Suntikan Botox Dapat Mempengaruhi Perasaan Sentuhan
Encyclopedic
PRE
NEXT
Bagi banyak wanita yang mencari peningkatan kecantikan, suntikan Botox tetap menjadi pilihan utama untuk perawatan anti-penuaan. Namun, kewaspadaan dianjurkan karena hal ini dapat menyebabkan penurunan persepsi sensorik. Penelitian Swiss terbaru yang menganalisis respons otak setelah suntikan Botox di wajah menunjukkan bahwa toksin tersebut menyebabkan kelumpuhan saraf wajah, sekaligus melemahkan respons otak terhadap sensasi taktil di tangan.
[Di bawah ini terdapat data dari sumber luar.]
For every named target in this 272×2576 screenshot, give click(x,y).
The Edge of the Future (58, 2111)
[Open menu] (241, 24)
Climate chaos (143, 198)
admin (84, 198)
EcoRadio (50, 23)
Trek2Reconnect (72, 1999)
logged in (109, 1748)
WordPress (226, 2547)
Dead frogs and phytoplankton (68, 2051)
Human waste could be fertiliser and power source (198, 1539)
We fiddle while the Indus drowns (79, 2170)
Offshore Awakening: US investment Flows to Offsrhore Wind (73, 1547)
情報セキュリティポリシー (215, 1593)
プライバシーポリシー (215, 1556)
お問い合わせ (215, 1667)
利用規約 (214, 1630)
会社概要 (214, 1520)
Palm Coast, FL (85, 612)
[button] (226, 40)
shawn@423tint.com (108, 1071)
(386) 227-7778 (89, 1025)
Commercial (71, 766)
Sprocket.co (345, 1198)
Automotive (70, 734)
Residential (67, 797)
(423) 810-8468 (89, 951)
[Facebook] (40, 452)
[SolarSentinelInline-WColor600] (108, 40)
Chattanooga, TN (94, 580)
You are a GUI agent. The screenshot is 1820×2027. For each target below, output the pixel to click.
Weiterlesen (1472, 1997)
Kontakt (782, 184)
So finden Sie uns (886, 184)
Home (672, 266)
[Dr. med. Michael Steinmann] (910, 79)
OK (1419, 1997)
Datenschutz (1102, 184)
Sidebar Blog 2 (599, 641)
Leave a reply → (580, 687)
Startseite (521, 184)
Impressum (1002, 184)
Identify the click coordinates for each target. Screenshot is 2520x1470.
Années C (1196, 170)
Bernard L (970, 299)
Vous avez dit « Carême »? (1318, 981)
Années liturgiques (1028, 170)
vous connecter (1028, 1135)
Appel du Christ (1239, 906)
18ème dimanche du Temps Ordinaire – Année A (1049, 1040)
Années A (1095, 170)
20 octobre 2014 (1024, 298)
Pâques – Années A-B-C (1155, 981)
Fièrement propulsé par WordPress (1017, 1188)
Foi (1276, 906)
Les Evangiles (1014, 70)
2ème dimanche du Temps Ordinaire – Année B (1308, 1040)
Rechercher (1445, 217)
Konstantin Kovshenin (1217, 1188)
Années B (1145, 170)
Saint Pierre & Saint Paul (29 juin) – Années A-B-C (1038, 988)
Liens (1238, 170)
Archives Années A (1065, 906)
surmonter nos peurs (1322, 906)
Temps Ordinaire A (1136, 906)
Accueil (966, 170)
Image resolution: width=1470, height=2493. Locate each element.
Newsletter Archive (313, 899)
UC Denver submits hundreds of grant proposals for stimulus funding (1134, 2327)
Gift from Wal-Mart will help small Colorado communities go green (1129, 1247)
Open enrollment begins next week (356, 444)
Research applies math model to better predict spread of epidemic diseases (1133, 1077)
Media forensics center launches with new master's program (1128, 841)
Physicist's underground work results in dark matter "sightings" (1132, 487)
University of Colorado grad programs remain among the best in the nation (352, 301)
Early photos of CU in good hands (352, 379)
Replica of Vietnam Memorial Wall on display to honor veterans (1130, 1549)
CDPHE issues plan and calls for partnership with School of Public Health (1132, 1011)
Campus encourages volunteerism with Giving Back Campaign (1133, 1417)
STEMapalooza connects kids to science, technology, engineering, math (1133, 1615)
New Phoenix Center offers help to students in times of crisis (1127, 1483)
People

Seperti dilaporkan oleh Tribune de Genève, tim dari Institut Neuroinformatika Universitas Zurich dan ETH Zurich, di bawah bimbingan Profesor Arko Ghosh, melakukan studi ini. Lima belas sukarelawan direkrut, menerima suntikan di dahi mereka sebelum menjalani pengukuran gelombang otak di bagian depan dan belakang kepala.Setelah enam minggu, peneliti mengamati respons yang berkurang di daerah otak yang relevan terhadap kontak tangan.
Ternyata, daerah otak yang memproses sinyal saraf wajah dan tangan berdekatan di dalam korteks somatosensori. Dalam kasus ekstrem tertentu, kedekatan ini menjelaskan mengapa beberapa individu yang mengalami amputasi tangan melaporkan sensasi di anggota tubuh yang hilang saat wajah mereka disentuh.
Para peneliti dilaporkan terus menyelidiki sensasi tangan peserta. Namun, ahli bedah plastik mencatat bahwa baik praktik klinis maupun studi yang banyak tidak menunjukkan efek terbukti dari suntikan Botox wajah pada sensasi tangan. Profesor Gao Xu menegaskan bahwa keyakinan bahwa suntikan Botox tidak mengubah otak adalah keliru. Suntikan tersebut mengubah cara otak memproses kesan sensorik, dan tingkat dampaknya pada gerakan otot dapat bervariasi tergantung pada lokasi suntikan.